(Pixel coordinate grounding data)
---------------

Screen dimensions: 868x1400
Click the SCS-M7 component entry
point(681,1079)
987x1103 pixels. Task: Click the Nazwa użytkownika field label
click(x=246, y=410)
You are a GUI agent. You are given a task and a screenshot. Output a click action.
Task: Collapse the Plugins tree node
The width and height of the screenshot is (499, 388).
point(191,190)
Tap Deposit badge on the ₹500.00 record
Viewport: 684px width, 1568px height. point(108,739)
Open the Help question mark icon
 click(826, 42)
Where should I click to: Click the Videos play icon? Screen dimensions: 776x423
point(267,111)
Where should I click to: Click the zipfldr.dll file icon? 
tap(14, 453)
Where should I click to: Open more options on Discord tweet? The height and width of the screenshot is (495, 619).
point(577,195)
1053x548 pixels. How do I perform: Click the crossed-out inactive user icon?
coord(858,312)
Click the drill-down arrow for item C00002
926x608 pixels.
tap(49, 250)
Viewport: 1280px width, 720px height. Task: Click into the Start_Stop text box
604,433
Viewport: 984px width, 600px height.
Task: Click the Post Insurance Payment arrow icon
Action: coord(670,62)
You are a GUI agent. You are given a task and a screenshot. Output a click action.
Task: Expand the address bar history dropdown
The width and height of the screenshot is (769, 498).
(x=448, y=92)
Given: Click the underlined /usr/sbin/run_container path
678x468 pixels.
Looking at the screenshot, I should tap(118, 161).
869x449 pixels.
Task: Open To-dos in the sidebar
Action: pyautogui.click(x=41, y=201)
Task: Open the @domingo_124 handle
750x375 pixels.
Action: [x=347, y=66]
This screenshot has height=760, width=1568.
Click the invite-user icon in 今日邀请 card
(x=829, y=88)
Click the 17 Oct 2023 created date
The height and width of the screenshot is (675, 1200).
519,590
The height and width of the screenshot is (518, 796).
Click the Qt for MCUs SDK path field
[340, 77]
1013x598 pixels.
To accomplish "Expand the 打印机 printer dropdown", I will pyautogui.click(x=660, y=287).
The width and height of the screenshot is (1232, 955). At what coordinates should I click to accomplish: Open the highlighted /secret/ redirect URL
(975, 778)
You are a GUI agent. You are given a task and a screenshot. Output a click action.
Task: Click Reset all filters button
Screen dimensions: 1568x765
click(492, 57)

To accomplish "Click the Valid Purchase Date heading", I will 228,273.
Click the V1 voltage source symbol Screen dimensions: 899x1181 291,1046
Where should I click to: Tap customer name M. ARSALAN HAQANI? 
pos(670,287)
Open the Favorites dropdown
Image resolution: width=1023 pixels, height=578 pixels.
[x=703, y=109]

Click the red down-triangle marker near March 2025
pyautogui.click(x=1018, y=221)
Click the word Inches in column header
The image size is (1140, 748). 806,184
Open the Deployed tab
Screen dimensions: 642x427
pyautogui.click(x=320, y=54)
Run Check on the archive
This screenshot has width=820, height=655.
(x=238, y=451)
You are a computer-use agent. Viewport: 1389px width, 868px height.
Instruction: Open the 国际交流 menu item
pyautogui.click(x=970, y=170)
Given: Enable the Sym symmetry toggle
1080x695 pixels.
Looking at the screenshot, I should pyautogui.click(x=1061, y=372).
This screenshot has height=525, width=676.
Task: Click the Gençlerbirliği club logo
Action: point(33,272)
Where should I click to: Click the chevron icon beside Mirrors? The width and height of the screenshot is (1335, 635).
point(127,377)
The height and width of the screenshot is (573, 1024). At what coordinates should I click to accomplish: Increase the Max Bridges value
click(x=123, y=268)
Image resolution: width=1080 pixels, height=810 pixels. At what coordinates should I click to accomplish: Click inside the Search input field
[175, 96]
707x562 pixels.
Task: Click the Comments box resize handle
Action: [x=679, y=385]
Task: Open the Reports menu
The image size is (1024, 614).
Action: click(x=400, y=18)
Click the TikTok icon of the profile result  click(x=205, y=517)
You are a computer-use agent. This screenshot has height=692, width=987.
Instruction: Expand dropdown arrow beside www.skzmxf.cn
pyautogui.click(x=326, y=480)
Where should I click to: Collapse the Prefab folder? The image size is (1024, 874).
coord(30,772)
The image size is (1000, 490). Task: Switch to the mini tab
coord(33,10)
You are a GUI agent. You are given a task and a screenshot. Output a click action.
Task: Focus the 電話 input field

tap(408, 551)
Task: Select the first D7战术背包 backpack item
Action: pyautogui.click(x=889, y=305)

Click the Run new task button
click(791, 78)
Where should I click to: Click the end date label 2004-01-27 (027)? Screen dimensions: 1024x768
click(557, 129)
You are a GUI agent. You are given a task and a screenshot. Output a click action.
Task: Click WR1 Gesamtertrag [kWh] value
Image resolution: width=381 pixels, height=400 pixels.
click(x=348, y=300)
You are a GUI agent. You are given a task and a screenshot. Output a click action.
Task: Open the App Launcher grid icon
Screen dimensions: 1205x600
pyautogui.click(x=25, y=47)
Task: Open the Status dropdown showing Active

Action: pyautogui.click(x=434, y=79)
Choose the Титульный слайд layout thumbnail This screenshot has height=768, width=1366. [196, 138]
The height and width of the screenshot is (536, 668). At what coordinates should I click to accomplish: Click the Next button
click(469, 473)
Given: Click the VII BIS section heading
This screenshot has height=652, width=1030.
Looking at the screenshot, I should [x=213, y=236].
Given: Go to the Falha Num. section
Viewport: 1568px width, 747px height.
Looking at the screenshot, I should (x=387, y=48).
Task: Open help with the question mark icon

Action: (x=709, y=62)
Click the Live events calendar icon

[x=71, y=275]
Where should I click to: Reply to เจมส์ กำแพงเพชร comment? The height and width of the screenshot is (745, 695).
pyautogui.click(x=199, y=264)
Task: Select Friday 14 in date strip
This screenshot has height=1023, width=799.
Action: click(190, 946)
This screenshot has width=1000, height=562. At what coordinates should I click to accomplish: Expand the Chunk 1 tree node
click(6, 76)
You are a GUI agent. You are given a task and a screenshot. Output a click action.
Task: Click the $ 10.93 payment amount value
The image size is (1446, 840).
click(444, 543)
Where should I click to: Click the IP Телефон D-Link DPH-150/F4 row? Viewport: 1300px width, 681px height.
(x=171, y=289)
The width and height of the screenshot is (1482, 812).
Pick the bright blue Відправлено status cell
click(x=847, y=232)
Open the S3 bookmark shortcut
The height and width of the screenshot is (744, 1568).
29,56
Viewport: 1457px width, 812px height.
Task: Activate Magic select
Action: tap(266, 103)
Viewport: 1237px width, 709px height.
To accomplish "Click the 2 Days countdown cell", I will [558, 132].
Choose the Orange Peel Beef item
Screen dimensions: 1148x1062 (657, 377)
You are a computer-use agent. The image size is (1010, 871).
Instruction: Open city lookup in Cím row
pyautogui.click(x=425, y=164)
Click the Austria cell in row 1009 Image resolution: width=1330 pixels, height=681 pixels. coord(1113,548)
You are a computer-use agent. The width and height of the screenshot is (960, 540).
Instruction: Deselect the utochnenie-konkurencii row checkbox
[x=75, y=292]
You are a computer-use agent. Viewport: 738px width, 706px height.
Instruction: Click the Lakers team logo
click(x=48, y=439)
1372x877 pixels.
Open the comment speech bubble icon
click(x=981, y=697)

---------------

### EXERCISE OBJECTIVE
Copy out each line from the preceding entries that mentions the word "will".

### SOLUTION TO THIS TASK
To accomplish "Expand the 打印机 printer dropdown", I will pyautogui.click(x=660, y=287).
To accomplish "Click the Valid Purchase Date heading", I will 228,273.
To accomplish "Click the 2 Days countdown cell", I will [558, 132].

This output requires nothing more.